The moratorium’s job losses triggered a mass population exodus out of St. John’s and its neighbouring communities. Amongst those who left was a young Charles, a true Newfie (a local name for people from the area) and someone who, as a kid, had earned his pocket money on the docks of St. John’s selling cod tongues. As an aspiring chef he didn’t see any point in sticking around though and at the age of 20 he ended up in culinary school in Montreal. There, he spent a few formative years working with celebrated chefs such as Claude Pelletier, but Charles’ biggest cooking inspiration was always his childhood and the land he grew up in. Rich in experience, and aware of his homeland’s fertile terroir with its abundance of seafood and game, he concluded that it would be the basis of an interesting restaurant experience. After five years spent co-founding the award-winning Atlantic restaurant and meeting future business partner Jeremy Bonia –an acclaimed sommelier– the two of them opened Raymond’s inside an ancient building on St John’s main street, named after both Bonia’s father and Charles’ grandfather.
“This is it, gentlemen” Charles said, as he pointed myself and Mark towards a small collection of colourful but weathered, wooden houses. “But first, we have to get some firewood.” Moments later we were picking driftwood off the beach and throwing it on to the back of the truck before lighting a bonfire on his grandmother’s lawn located about a hundred meters from the sea, all whilst Charles fired up a gas burner with a massive cooking pot full of seawater. “Chef, you’re in charge of the meat” Charles said to Mark as he threw him a couple of huge, dry-aged steaks which Best obligingly grilled to sizzling perfection on the embers of the driftwood fire. Eventually Charles started pulling out red and plump looking crustaceans from his steaming pot, dishing them out to many hungry disciples spread across his grandmother’s lawn. And so we lay there, picking the juiciest lobster and snow crab directly out of their shells with the occasional alternating slice of char grilled steak while we drank Chassagne-Montrachet out of water glasses. The only noise came from the fire and the bubbling pot.

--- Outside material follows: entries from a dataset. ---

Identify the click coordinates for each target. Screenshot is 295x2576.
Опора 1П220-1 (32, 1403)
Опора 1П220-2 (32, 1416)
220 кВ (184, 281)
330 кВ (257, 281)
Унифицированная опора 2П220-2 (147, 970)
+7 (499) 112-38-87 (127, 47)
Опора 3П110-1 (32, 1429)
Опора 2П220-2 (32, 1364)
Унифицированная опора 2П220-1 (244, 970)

The image of a smiling Jeremy Charles fishing giant crabs and lobsters out of a boiling pot on his grandmother’s lawn is a powerful visual enforcement of a man at peace in his own personal terroir. He’s truly at one with Newfoundland, and it’s hard not to be enraptured by his utterly genuine and humble expression of love. Later that day, as our plane took off from St. John’s and I watched the rocky outliers of the Newfoundland landscape disappear under a layer of clouds, I felt utter contentment at having witnessed this connection. It was the realest thing I’ve seen in years.